I’m not sure why this seems to be true, but I have an idea. A person who is always struggling to make ends meet has a stronger basis for empathy than one who is insulated from all adversity and unpleasantness. Personal security, I think, is addictive; more so than is money, even. The more security we have, the more we want.
I don’t know that I would buy the notion that political conservatism makes one generous, even though I am conservative politically myself. I do think that certain kinds of “conservatives”, regardless of financial status, partake of that sense of personal insecurity which many of the poor seem to have. Frankly put, people who are fairly traditionalist in their religious beliefs also tend to more insecure in their beliefs about their salvation prospects. Some would call this an excessive preoccupation with sin and judgment. Some would call it a well-formed conscience. If you’re feeling rather insecure about your salvation, you’re more likely to feel an obligation to be charitable as an individual (and go to Mass and Confession) than you are if you think you probably have a free pass to heaven. Generally speaking, the toothless hillbilly woman is going to be a religious fundamentalist. At least that’s true around here. She, and the traditionalist Catholic very keenly feel themselves sinners liable to judgment. Such people, I think, really are attuned to attitudes of empathy. To such people, the government is kind of irrelevant at best when it comes to dealing with your own personal convictions concerning charity. Sometimes the government is seen as the worst solution to social problems, because it sometimes acts in ways that moral traditionalists find unacceptable.

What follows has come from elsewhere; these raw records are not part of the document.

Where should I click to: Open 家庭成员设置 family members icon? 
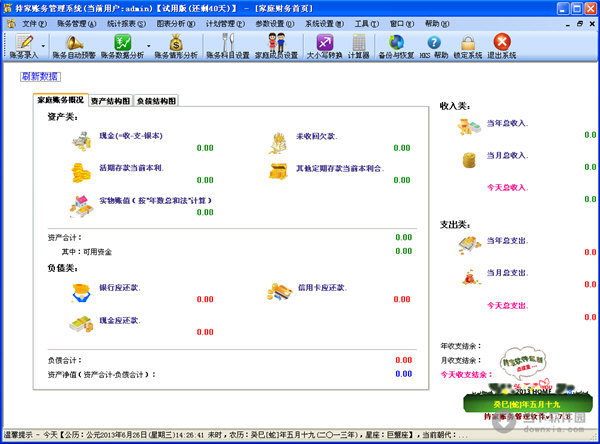click(277, 44)
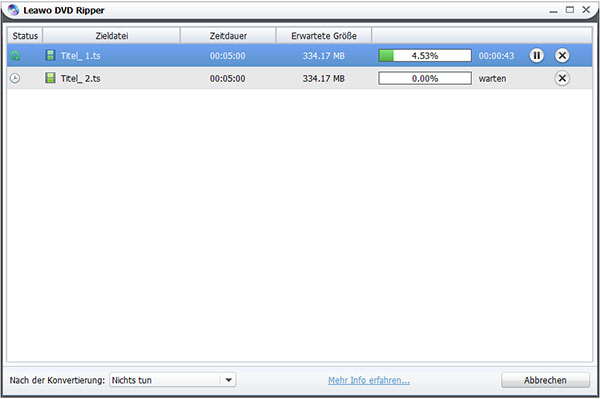
Task: Click the clock waiting status icon
Action: pyautogui.click(x=15, y=78)

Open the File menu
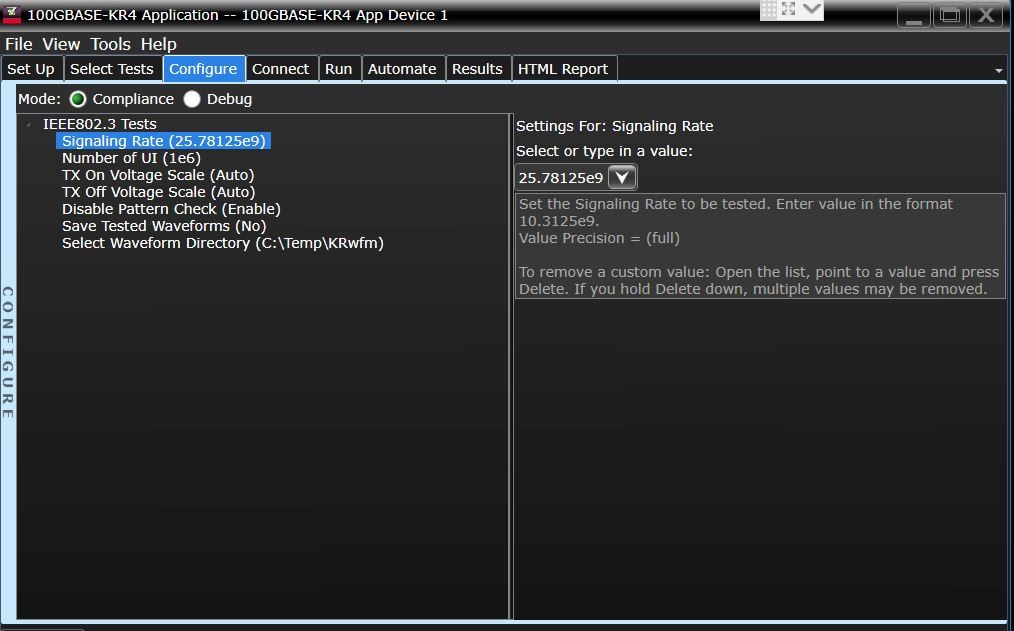pyautogui.click(x=18, y=44)
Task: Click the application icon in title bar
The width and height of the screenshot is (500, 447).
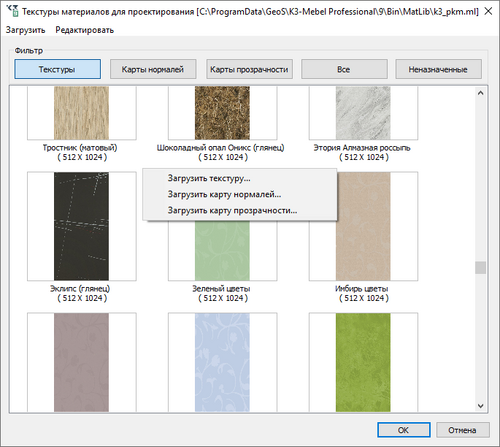Action: point(12,11)
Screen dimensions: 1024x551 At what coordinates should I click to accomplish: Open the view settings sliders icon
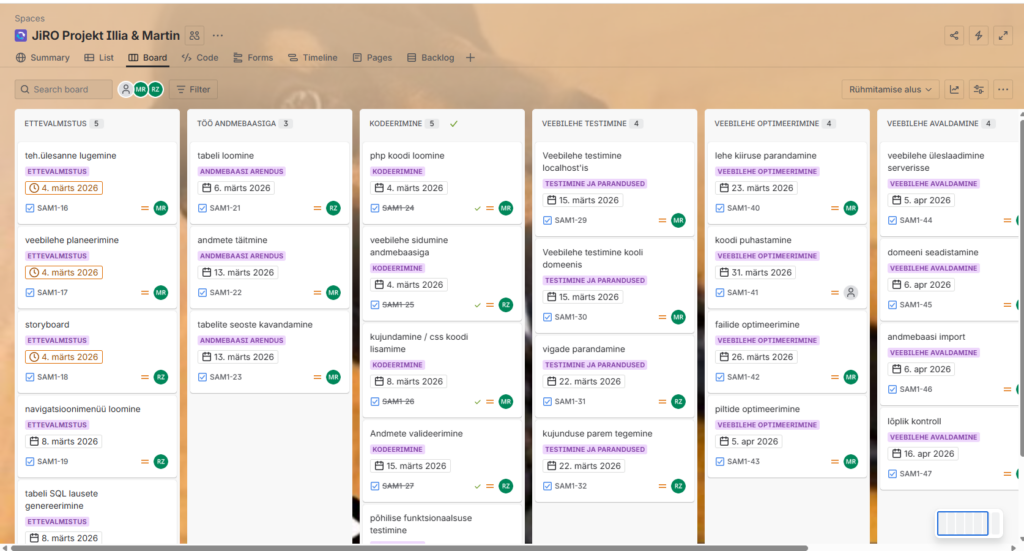pyautogui.click(x=978, y=89)
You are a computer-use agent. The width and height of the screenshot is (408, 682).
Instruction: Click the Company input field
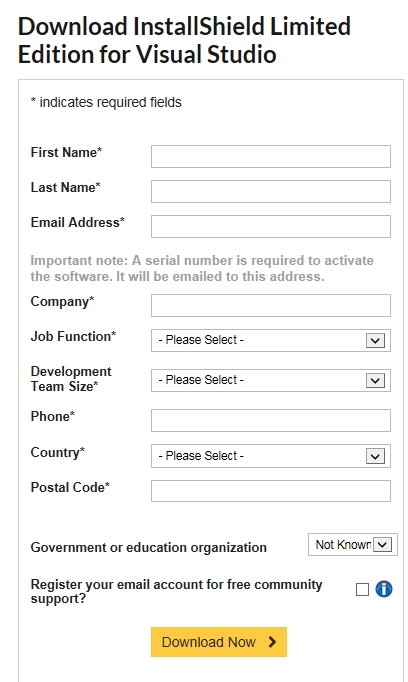271,305

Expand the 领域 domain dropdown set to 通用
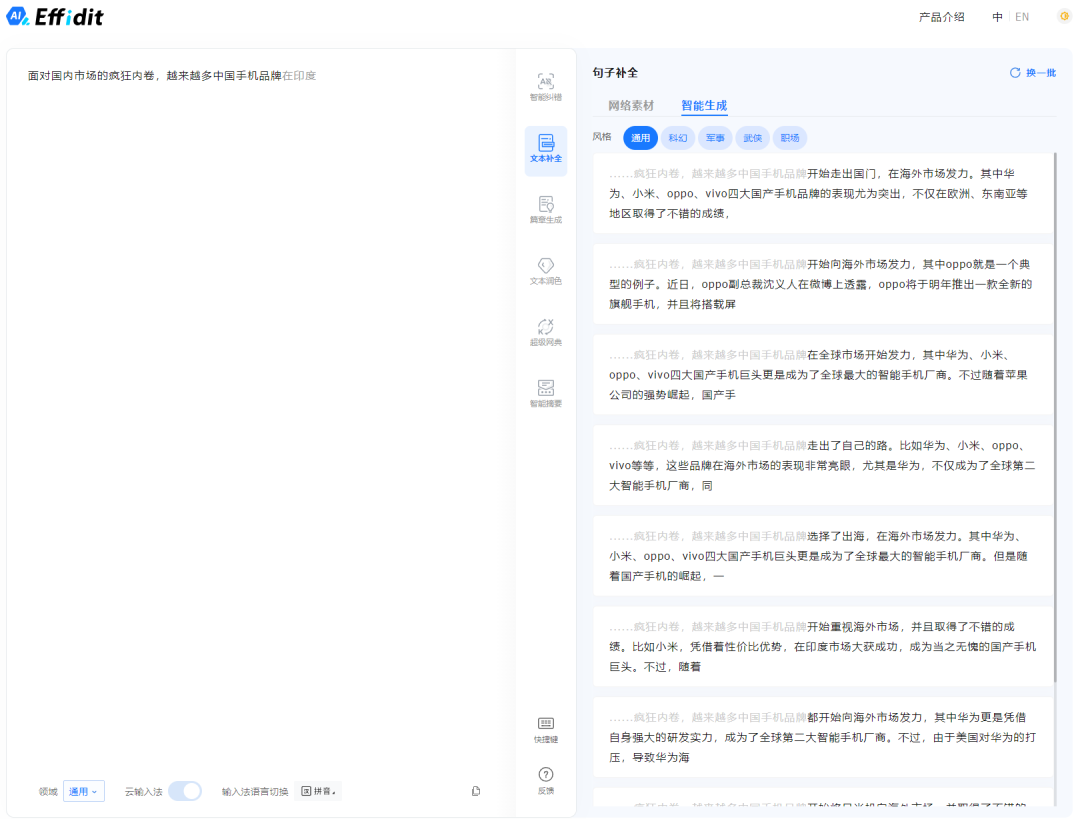click(83, 791)
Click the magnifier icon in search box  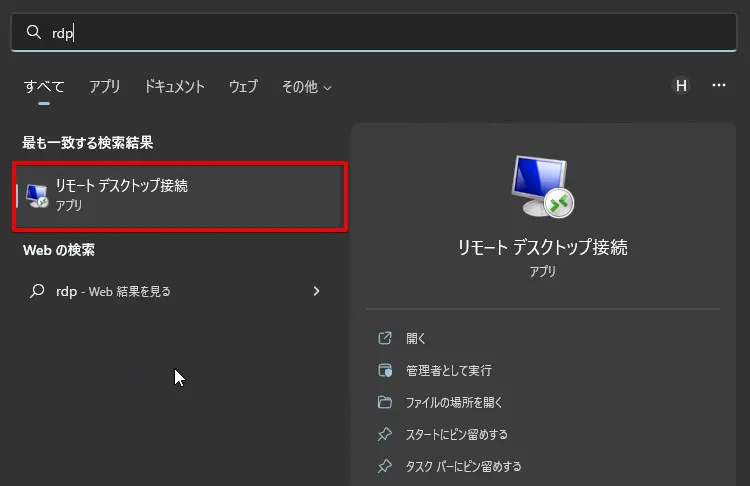pyautogui.click(x=33, y=32)
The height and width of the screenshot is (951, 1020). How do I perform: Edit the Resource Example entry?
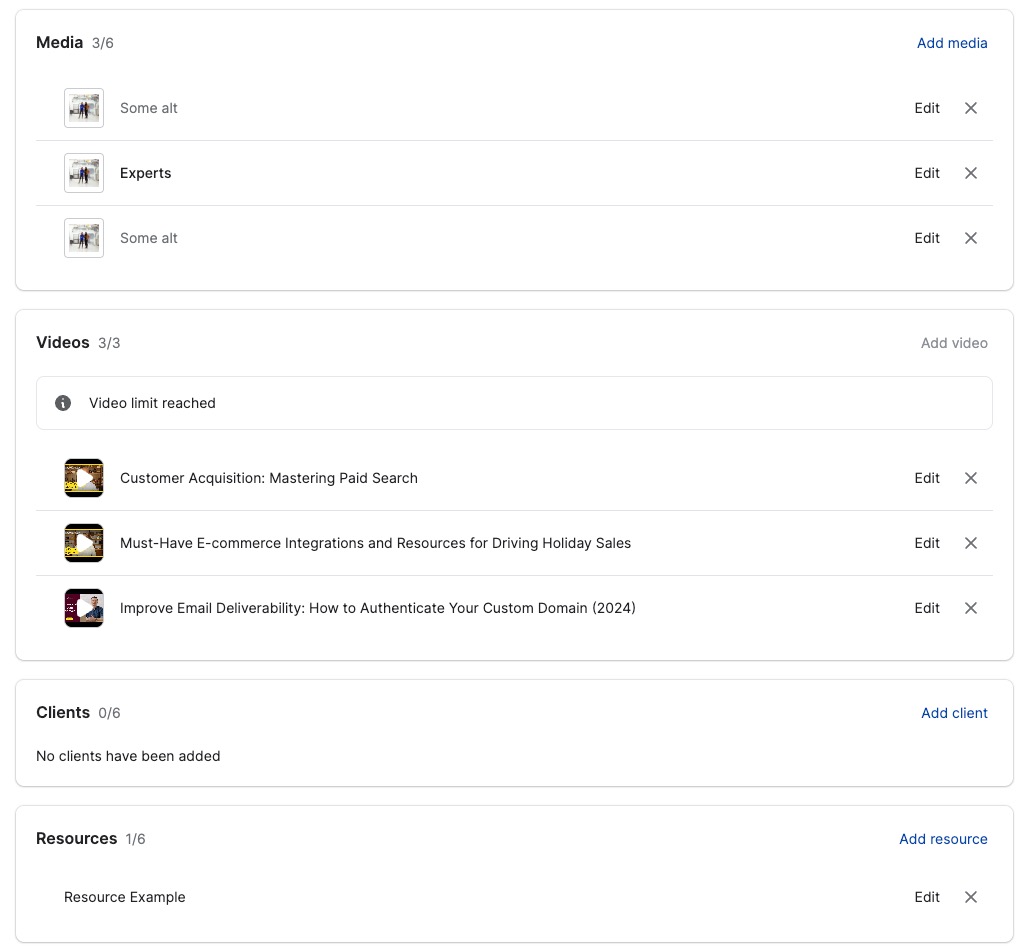pyautogui.click(x=927, y=897)

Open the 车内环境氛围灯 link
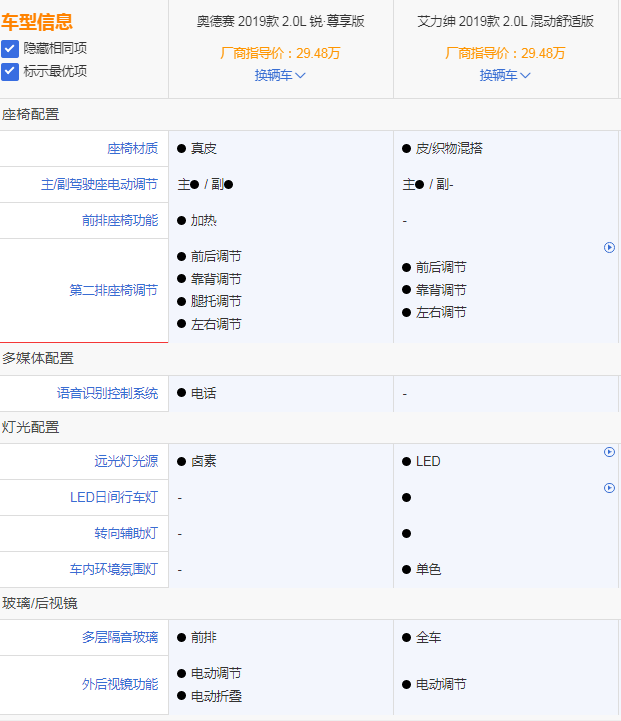coord(113,569)
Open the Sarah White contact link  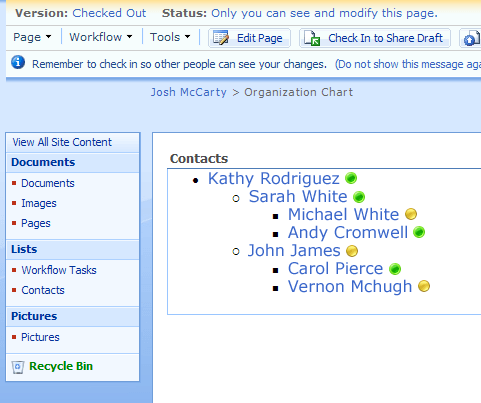pyautogui.click(x=298, y=196)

Not all political liberals are “religious liberals”. Not at all. But I think there is some tendency on the part of some to believe that social and religious issues can best be resolved by “changing the rules of the game” by altering the organizations governing them.
Anyway, that’s my take on it. I’m not inclined to think there is anything inherently charitable about political conservatism or political liberalism, either one. I do think, though, that people with more traditional religious values tend to be both more generous and more politically conservative. The political conservatism of such people has more to do with distrust of government as an instrument of moral good than it does with fiscal policies per se. As with poor people (who, around here anyway, are intensely conservative politically, paradoxically enough) I think those who feel personally insecure, whether financially or morally, are more likely, in general, to be empathetic than those who really believe one has built or can build a paradise on earth.